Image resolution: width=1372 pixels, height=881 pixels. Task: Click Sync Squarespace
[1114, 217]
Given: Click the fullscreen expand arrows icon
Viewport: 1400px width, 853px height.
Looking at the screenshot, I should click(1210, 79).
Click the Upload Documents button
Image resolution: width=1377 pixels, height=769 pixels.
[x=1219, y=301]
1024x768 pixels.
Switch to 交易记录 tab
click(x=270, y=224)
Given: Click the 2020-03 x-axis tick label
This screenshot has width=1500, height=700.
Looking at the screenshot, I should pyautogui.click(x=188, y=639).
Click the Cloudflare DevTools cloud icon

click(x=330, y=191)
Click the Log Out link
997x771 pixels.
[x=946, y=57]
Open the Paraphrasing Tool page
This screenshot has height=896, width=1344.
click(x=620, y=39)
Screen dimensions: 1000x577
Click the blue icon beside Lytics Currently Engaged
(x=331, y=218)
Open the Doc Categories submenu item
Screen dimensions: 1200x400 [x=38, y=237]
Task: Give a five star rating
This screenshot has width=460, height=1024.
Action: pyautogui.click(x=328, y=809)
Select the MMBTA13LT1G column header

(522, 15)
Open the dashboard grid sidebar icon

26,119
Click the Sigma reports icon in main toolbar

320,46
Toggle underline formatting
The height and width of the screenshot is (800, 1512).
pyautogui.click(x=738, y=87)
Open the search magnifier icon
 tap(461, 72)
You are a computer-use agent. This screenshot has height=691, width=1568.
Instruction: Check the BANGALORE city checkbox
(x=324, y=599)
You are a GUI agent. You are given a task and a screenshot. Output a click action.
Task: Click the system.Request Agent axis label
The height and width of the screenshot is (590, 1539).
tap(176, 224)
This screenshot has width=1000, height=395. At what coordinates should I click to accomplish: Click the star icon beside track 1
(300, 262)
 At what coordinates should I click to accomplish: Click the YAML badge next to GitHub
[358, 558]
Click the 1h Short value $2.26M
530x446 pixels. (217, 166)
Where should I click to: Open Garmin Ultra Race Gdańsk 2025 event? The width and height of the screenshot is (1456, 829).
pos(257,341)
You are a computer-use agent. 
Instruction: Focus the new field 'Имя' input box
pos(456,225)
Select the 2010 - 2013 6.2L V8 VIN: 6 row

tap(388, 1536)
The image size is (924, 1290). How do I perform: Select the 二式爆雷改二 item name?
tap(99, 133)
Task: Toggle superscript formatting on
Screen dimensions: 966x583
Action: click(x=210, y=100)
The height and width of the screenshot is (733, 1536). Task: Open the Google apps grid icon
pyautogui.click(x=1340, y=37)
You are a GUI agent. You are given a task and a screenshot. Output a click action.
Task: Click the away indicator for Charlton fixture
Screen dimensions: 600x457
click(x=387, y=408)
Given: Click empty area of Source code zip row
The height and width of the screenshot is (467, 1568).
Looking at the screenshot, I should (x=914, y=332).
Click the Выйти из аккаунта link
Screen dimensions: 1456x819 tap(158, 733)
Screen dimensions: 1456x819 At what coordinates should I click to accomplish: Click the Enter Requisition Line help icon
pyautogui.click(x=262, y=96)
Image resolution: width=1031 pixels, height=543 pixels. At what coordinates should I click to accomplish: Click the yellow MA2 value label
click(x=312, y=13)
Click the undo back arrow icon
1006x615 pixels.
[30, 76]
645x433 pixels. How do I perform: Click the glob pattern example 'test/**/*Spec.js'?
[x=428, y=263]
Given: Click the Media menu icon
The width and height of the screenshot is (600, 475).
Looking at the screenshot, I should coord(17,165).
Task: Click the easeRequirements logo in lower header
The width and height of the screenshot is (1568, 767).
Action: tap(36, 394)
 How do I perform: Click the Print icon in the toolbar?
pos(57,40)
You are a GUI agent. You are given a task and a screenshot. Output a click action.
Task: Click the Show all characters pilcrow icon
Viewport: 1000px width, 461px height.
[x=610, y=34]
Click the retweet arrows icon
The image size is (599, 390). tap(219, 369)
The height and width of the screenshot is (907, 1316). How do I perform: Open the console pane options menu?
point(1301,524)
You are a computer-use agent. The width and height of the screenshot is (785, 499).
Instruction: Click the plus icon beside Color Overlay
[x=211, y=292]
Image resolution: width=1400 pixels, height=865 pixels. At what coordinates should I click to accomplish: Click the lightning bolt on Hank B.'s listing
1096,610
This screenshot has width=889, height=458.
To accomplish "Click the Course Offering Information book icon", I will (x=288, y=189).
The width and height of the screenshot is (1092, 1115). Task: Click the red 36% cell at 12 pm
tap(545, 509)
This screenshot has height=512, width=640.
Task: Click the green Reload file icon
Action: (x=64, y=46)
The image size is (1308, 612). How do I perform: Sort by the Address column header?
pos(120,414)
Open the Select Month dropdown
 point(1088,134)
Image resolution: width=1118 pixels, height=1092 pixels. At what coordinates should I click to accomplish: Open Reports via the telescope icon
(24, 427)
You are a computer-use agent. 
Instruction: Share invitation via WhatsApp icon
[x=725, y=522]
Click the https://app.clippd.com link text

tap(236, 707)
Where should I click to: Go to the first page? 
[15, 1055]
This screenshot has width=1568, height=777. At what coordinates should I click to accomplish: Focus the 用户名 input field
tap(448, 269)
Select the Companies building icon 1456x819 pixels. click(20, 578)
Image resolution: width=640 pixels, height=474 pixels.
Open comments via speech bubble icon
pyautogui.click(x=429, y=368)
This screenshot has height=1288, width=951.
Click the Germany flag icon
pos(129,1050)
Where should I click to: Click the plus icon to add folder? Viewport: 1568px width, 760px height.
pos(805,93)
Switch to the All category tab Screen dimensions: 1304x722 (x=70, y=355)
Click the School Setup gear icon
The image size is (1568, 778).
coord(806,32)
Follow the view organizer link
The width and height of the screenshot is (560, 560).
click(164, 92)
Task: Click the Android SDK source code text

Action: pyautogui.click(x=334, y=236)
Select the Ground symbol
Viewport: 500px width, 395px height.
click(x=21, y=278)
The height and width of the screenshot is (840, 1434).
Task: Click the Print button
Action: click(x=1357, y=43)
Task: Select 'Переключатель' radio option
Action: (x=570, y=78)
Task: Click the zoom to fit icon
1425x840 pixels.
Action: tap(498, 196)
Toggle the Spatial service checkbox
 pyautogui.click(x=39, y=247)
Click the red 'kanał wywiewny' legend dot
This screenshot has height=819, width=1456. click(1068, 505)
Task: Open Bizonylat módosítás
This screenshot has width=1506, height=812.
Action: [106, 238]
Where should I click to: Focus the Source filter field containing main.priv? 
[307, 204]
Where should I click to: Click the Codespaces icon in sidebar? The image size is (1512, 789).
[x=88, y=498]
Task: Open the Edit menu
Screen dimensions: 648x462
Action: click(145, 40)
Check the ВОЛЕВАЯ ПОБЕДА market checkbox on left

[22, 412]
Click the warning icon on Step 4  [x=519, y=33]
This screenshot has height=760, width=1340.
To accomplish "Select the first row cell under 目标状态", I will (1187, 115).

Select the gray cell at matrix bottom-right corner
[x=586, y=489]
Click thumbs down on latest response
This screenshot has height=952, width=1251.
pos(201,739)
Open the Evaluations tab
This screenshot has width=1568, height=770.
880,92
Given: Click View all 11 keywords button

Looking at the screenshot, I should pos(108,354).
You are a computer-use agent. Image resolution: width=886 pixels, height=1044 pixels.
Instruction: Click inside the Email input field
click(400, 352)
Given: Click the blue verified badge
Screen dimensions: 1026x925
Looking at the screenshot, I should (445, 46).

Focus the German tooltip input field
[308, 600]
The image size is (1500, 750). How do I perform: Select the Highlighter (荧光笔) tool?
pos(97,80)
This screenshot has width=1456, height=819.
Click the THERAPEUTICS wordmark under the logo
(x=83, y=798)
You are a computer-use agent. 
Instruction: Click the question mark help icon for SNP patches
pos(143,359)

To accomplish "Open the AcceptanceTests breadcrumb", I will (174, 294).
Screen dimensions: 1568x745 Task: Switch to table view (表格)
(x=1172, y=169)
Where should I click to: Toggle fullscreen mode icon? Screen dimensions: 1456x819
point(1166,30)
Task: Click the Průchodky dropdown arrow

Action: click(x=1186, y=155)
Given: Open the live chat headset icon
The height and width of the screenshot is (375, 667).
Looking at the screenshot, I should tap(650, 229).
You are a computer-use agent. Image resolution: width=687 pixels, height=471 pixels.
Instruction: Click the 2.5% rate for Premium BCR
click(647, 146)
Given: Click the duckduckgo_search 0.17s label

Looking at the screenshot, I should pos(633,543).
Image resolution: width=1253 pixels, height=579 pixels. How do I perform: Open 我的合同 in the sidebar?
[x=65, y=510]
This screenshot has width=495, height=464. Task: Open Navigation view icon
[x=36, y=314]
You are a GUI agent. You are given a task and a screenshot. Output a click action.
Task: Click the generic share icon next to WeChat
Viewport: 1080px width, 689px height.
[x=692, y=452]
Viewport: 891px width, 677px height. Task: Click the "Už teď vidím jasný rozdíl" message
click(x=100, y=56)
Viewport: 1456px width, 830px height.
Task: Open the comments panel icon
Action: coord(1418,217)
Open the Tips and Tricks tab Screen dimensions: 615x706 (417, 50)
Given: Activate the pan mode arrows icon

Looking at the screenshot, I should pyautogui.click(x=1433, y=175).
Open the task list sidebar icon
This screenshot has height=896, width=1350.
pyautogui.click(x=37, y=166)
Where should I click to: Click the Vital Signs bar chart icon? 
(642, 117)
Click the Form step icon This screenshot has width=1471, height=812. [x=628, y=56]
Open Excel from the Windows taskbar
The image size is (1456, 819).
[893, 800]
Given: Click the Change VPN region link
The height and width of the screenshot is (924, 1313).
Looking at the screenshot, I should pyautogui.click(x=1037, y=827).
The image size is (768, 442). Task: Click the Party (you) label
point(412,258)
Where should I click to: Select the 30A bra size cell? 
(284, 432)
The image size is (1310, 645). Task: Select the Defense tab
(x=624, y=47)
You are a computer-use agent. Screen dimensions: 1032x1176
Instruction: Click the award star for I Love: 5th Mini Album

## What is being asked
Write out, unchanged, the part of the lines above that opens with the line containing "Given: Click the 2020-03 x-axis tick label" and closes with the line containing "click(x=620, y=39)".

## Exercise output
Given: Click the 2020-03 x-axis tick label
This screenshot has width=1500, height=700.
Looking at the screenshot, I should pyautogui.click(x=188, y=639).
Click the Cloudflare DevTools cloud icon

click(x=330, y=191)
Click the Log Out link
997x771 pixels.
[x=946, y=57]
Open the Paraphrasing Tool page
This screenshot has height=896, width=1344.
click(x=620, y=39)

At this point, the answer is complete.